Several student-groups from Dr. Randy Ingram’s “Early British Literature and Media” returned to the lab in early April to plan and execute a “re-mediation” of a text from the time-period. Earlier in the semester, the entire class (all 23 of them!) visited the lab for a full week to typeset and print a decidedly anachronistic text: “Alphabet Aerobics” by Blackalicious. The goals with that project were three-fold: first, to consider the features of oral literature (abecedaria and mnemonic devices, for example); second, to consider the overlaps and departures between oral literature and print (“Alphabet Aerobics” is in fact an “unstable” text, and we worked between and across multiple versions to produce our own, ossified in print); and third, to gain insights into the specific technologies of moveable type and letterpress printing. Each student set a full couplet (many memorized theirs in the process!); and by the end of the week, we were able to print the full broadsheet–our typefaces, by the way, run the gamut, from Goudy Text (imitating Gutenberg’s blackletter) through Bodoni and Bodoni Shaded on into Gill Sans and lovely mid-twentieth century faces like Brush Script.
Some in the class decided to return for the end-of-semester “re-mediation” project. One student group is printing an edition of Queen Elizabeth’s poetry (which circulated in manuscript only, and was only published posthumously).
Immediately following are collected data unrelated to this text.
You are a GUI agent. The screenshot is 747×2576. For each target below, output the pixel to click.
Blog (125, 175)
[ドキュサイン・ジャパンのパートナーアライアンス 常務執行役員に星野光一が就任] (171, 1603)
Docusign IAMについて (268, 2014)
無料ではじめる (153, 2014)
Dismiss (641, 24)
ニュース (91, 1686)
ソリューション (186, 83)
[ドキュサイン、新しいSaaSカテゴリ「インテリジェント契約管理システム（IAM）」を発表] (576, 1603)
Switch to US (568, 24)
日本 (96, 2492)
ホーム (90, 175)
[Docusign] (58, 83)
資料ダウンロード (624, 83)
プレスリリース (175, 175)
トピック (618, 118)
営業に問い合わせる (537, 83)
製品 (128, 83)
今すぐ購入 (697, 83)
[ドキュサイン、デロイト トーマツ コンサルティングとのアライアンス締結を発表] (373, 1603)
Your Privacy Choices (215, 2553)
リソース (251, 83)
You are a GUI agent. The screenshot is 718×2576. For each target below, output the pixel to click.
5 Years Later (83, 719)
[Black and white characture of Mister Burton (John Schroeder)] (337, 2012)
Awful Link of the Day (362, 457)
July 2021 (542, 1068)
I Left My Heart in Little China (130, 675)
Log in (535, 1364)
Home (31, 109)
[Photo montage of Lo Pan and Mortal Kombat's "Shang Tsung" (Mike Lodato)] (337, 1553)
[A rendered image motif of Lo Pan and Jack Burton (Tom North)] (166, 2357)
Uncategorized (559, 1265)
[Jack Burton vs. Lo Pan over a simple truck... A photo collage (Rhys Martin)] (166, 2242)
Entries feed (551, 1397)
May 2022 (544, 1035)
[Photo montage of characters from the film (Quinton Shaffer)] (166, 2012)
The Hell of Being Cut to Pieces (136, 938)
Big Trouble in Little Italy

That edition will be altered by group members and the public. Interested to see what happens…
Another student group is producing an extract from Milton’s Areopagitica.
As always, with lots of perspectives and questions in the lab, I’m the one learning the most! These items will be presented, along with the groups’ description of their process, at the Verna Miller Case Symposium. I can’t wait to see how the work evolves between now and then.